In depth research by Rank a Brand has shown that, the investigated personal care retailers do not take their responsibility to increase resource efficiency across their product assortments seriously enough. Rank a Brand executed a detailed study of companies’ communicated resource efficiency objectives, measures and progress for this paper, in addition to its standard ranking. In the results, Kruidvat scored best on resource efficiency questions, followed closely by Etos and Boots. Douglas took last place, scoring zero points on resource efficiency questions.

Key findings

  • High-level targets and data on the resource impact of product assortments are missing: none of the retailers reported targeting a reduction in the overall resource impact of their product assortment and none of them reported measuring the resource impact of their product assortment.
  • Additionally, retailers scored relatively low on specific resource questions covering topics ranging from paper packaging to carrier bags.
  • None of the retailers reported an objective to move towards 100% recycled or certified paper packaging for store brand primary and secondary products by a defined deadline. However, Kruidvat, Boots, Rossmann and Superdrug reported having implemented some concrete measures.
  • None of the retailers reported a time-bound objective to move towards 100% recycled paper in store brand hygiene products. Five retailers (Kruidvat, Etos, Boots, Rossmann and Superdrug) reported having implemented measures for the sustainable use of paper in store brand hygiene products.
  • None of the retailers reported an objective with a specific deadline to reduce carrier bag waste, but eight retailers (DM, Budnikowsky, Kruidvat, Etos, Boots, Müller, Rossmann and Superdrug) reported measures to reduce carrier bag waste.
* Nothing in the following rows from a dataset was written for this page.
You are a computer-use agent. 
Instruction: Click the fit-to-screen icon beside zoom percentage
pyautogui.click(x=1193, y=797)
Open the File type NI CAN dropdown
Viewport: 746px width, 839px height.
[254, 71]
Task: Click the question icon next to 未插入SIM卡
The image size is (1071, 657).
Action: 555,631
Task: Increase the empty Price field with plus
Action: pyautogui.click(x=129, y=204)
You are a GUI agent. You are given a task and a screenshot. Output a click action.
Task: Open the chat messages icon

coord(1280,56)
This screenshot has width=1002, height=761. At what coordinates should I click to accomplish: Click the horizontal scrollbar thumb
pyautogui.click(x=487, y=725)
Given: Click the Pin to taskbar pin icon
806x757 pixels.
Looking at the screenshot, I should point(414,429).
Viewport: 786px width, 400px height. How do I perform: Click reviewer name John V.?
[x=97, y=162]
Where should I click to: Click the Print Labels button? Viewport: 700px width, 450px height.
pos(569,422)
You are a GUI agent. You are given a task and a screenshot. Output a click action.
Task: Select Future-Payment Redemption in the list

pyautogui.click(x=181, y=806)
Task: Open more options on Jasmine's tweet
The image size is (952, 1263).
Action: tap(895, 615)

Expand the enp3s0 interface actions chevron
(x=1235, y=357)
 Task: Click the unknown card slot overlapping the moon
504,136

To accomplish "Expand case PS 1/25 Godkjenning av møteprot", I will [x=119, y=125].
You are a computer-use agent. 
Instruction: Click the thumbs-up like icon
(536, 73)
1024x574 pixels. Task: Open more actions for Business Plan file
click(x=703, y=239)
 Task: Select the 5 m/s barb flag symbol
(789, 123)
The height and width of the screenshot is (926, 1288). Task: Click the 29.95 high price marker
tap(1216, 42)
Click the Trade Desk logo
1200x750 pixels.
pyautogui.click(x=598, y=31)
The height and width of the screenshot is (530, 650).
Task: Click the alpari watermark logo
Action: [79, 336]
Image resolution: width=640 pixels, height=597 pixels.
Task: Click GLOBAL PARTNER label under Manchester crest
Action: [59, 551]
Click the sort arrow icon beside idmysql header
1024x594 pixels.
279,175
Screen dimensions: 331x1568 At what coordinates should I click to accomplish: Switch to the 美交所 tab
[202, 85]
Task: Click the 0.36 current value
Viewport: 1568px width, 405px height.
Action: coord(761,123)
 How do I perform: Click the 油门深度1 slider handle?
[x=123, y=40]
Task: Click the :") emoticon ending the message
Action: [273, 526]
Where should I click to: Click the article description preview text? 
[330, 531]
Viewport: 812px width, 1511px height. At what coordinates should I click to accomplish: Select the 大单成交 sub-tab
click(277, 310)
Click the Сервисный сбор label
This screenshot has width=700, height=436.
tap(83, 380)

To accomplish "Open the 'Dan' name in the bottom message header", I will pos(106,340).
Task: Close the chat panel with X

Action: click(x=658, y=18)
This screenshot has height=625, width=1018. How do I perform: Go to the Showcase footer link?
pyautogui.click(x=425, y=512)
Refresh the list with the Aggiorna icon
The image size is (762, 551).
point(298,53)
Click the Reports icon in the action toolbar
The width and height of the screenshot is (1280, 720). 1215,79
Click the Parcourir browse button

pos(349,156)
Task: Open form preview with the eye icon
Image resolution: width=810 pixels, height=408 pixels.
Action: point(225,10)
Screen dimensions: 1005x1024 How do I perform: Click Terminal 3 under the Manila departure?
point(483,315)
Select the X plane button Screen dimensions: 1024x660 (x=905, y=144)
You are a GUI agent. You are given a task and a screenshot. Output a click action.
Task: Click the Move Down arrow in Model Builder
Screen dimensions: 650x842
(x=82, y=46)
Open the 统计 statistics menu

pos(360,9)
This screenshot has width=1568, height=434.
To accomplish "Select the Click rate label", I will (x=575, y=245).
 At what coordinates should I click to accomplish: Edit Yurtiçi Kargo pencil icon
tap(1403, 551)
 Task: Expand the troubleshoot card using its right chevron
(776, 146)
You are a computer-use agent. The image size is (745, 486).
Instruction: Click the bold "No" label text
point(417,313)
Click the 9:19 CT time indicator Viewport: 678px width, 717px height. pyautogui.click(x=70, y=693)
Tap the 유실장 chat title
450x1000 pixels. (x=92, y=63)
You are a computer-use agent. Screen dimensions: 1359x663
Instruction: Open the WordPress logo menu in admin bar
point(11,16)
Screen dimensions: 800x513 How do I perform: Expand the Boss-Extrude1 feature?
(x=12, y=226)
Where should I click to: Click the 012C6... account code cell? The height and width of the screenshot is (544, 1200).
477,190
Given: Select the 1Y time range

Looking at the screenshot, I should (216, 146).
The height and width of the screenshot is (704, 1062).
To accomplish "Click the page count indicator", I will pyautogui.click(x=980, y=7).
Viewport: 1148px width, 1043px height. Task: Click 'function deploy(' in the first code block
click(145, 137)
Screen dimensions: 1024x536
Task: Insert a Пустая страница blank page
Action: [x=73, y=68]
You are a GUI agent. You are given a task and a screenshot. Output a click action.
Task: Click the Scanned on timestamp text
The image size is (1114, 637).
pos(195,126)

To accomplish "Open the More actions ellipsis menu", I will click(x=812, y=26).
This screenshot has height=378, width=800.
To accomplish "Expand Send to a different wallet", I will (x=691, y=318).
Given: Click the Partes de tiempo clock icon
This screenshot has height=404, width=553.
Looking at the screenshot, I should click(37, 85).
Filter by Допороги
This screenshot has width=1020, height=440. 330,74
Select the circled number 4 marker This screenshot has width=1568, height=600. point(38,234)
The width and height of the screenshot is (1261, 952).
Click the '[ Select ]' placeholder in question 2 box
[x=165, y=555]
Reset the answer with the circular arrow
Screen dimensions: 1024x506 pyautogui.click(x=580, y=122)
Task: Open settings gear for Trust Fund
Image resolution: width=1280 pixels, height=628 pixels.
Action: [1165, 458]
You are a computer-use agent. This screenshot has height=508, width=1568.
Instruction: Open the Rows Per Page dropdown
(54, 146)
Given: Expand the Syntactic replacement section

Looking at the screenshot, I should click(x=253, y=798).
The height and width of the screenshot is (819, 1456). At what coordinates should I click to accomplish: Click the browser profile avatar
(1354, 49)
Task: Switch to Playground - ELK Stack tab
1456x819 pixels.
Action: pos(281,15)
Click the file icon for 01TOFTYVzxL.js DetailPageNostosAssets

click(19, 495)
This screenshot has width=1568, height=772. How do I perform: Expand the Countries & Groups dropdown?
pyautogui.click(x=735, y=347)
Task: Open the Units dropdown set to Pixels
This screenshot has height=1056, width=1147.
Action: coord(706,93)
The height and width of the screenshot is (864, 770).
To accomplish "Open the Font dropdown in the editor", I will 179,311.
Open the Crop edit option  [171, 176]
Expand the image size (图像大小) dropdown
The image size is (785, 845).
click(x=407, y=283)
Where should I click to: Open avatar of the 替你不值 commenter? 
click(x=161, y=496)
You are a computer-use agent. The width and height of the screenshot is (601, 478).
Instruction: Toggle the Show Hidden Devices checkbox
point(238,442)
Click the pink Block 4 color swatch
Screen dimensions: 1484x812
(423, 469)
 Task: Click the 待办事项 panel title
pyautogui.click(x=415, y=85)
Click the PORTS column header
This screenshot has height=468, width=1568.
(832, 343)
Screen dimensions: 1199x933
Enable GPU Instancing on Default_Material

None of the companies reported on the environmental impact of implementing such measures.
  • None of the retailers reported a time-bound objective to minimise the environmental impact of store brand product packaging. All retailers except Douglas reported having implemented one or more measures to minimise the environmental impact of such packaging, but only Sephora reported an annual change in the size of its packaging material footprint.
  • Only three retailers (Kruidvat, Etos and Boots) reported objectives to minimise own waste by reducing, reusing and recycling. Etos2 and Sephora reported generated own waste compared to the previous year, and only Sephora reports a reduction.Besides investigating publicly available information from personal care retailers on resource efficiency, this report highlights a number of product groups sold by personal care retailers for which more sustainable alternatives already exist, such as concentrated detergent, compressed deodorant and recycled hygiene paper. The report ends with concrete recommendations for personal care retailers in order to reach improved resource efficiency of their product assortment: to drop least efficient products in favour of alternatives, to adopt concrete targets with deadlines for reducing resource impact of product assortments and to start measuring and communicating to consumers about the resource impact of products.